> [TASK TO CARRY OUT]:
Edit these lines so that "Server Address" becomes "Host Name", and leave everything else the same.
-- -- --
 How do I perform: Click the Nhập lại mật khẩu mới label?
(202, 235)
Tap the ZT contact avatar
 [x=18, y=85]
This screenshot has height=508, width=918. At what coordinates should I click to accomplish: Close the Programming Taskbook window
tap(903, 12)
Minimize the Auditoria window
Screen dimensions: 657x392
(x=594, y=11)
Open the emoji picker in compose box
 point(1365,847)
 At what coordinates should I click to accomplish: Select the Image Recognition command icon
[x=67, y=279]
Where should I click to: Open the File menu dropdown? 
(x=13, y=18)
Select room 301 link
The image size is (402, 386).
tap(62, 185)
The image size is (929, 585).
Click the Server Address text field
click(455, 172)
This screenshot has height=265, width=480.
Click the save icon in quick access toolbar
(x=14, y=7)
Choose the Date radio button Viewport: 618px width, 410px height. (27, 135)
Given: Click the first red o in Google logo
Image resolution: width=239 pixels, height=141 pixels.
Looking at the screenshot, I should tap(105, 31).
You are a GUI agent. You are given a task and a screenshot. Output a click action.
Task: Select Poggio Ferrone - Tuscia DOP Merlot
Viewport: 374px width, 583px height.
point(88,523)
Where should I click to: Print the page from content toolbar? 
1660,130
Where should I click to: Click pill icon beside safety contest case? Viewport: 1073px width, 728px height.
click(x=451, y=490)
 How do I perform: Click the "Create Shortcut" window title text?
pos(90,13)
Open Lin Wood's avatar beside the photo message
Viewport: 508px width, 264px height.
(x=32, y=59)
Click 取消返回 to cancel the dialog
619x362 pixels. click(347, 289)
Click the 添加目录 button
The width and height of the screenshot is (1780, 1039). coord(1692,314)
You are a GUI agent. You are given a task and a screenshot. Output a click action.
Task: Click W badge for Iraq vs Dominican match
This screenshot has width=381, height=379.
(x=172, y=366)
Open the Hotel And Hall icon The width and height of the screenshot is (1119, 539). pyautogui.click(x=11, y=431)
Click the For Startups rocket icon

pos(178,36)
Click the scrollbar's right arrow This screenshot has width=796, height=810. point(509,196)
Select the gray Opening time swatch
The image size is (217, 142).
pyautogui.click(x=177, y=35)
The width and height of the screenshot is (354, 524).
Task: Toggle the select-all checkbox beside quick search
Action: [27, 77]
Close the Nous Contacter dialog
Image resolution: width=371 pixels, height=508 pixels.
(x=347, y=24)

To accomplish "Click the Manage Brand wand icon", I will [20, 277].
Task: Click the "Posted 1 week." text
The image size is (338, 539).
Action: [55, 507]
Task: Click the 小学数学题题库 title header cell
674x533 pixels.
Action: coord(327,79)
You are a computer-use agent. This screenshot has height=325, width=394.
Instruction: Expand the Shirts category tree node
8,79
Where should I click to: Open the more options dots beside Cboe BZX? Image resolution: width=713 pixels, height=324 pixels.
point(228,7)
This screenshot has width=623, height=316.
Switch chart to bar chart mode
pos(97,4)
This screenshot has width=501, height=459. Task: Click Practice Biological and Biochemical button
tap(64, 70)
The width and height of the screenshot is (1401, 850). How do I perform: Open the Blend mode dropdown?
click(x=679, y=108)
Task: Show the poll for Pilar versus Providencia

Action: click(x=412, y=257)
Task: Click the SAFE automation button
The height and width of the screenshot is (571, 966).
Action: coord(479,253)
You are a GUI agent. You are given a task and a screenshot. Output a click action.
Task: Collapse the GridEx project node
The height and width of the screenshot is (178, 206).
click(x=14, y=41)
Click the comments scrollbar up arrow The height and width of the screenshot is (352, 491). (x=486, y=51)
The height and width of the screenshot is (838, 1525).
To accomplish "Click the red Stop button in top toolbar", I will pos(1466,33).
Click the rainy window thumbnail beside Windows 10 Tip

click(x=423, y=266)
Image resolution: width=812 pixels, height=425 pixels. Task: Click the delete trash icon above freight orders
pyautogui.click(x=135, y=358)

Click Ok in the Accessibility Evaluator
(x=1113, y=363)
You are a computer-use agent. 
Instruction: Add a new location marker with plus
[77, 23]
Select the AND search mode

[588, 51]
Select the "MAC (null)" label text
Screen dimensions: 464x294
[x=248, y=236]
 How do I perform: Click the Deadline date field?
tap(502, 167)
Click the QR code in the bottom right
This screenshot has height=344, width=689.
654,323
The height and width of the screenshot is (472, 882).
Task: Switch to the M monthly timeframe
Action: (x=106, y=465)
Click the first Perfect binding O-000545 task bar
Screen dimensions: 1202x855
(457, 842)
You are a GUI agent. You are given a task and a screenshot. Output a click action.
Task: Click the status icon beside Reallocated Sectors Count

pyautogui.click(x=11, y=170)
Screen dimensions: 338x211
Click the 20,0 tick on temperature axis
-- -- --
> [EXERCISE ANSWER]:
 How do I perform: Click the Nhập lại mật khẩu mới label?
(202, 235)
Tap the ZT contact avatar
 [x=18, y=85]
This screenshot has height=508, width=918. At what coordinates should I click to accomplish: Close the Programming Taskbook window
tap(903, 12)
Minimize the Auditoria window
Screen dimensions: 657x392
(x=594, y=11)
Open the emoji picker in compose box
 point(1365,847)
 At what coordinates should I click to accomplish: Select the Image Recognition command icon
[x=67, y=279]
Where should I click to: Open the File menu dropdown? 
(x=13, y=18)
Select room 301 link
The image size is (402, 386).
tap(62, 185)
The image size is (929, 585).
Click the Host Name text field
click(455, 172)
This screenshot has height=265, width=480.
Click the save icon in quick access toolbar
(x=14, y=7)
Choose the Date radio button Viewport: 618px width, 410px height. (27, 135)
Given: Click the first red o in Google logo
Image resolution: width=239 pixels, height=141 pixels.
Looking at the screenshot, I should tap(105, 31).
You are a GUI agent. You are given a task and a screenshot. Output a click action.
Task: Select Poggio Ferrone - Tuscia DOP Merlot
Viewport: 374px width, 583px height.
point(88,523)
Where should I click to: Print the page from content toolbar? 
1660,130
Where should I click to: Click pill icon beside safety contest case? Viewport: 1073px width, 728px height.
click(x=451, y=490)
 How do I perform: Click the "Create Shortcut" window title text?
pos(90,13)
Open Lin Wood's avatar beside the photo message
Viewport: 508px width, 264px height.
(x=32, y=59)
Click 取消返回 to cancel the dialog
619x362 pixels. click(347, 289)
Click the 添加目录 button
The width and height of the screenshot is (1780, 1039). coord(1692,314)
You are a GUI agent. You are given a task and a screenshot. Output a click action.
Task: Click W badge for Iraq vs Dominican match
This screenshot has width=381, height=379.
(x=172, y=366)
Open the Hotel And Hall icon The width and height of the screenshot is (1119, 539). pyautogui.click(x=11, y=431)
Click the For Startups rocket icon

pos(178,36)
Click the scrollbar's right arrow This screenshot has width=796, height=810. point(509,196)
Select the gray Opening time swatch
The image size is (217, 142).
pyautogui.click(x=177, y=35)
The width and height of the screenshot is (354, 524).
Task: Toggle the select-all checkbox beside quick search
Action: [27, 77]
Close the Nous Contacter dialog
Image resolution: width=371 pixels, height=508 pixels.
(x=347, y=24)

To accomplish "Click the Manage Brand wand icon", I will [20, 277].
Task: Click the "Posted 1 week." text
The image size is (338, 539).
Action: [55, 507]
Task: Click the 小学数学题题库 title header cell
674x533 pixels.
Action: coord(327,79)
You are a computer-use agent. This screenshot has height=325, width=394.
Instruction: Expand the Shirts category tree node
8,79
Where should I click to: Open the more options dots beside Cboe BZX? Image resolution: width=713 pixels, height=324 pixels.
point(228,7)
This screenshot has width=623, height=316.
Switch chart to bar chart mode
pos(97,4)
This screenshot has width=501, height=459. Task: Click Practice Biological and Biochemical button
tap(64, 70)
The width and height of the screenshot is (1401, 850). How do I perform: Open the Blend mode dropdown?
click(x=679, y=108)
Task: Show the poll for Pilar versus Providencia

Action: click(x=412, y=257)
Task: Click the SAFE automation button
The height and width of the screenshot is (571, 966).
Action: coord(479,253)
You are a GUI agent. You are given a task and a screenshot. Output a click action.
Task: Collapse the GridEx project node
The height and width of the screenshot is (178, 206).
click(x=14, y=41)
Click the comments scrollbar up arrow The height and width of the screenshot is (352, 491). (x=486, y=51)
The height and width of the screenshot is (838, 1525).
To accomplish "Click the red Stop button in top toolbar", I will pos(1466,33).
Click the rainy window thumbnail beside Windows 10 Tip

click(x=423, y=266)
Image resolution: width=812 pixels, height=425 pixels. Task: Click the delete trash icon above freight orders
pyautogui.click(x=135, y=358)

Click Ok in the Accessibility Evaluator
(x=1113, y=363)
You are a computer-use agent. 
Instruction: Add a new location marker with plus
[77, 23]
Select the AND search mode

[588, 51]
Select the "MAC (null)" label text
Screen dimensions: 464x294
[x=248, y=236]
 How do I perform: Click the Deadline date field?
tap(502, 167)
Click the QR code in the bottom right
This screenshot has height=344, width=689.
654,323
The height and width of the screenshot is (472, 882).
Task: Switch to the M monthly timeframe
Action: (x=106, y=465)
Click the first Perfect binding O-000545 task bar
Screen dimensions: 1202x855
(457, 842)
You are a GUI agent. You are given a task and a screenshot. Output a click action.
Task: Click the status icon beside Reallocated Sectors Count

pyautogui.click(x=11, y=170)
Screen dimensions: 338x211
Click the 20,0 tick on temperature axis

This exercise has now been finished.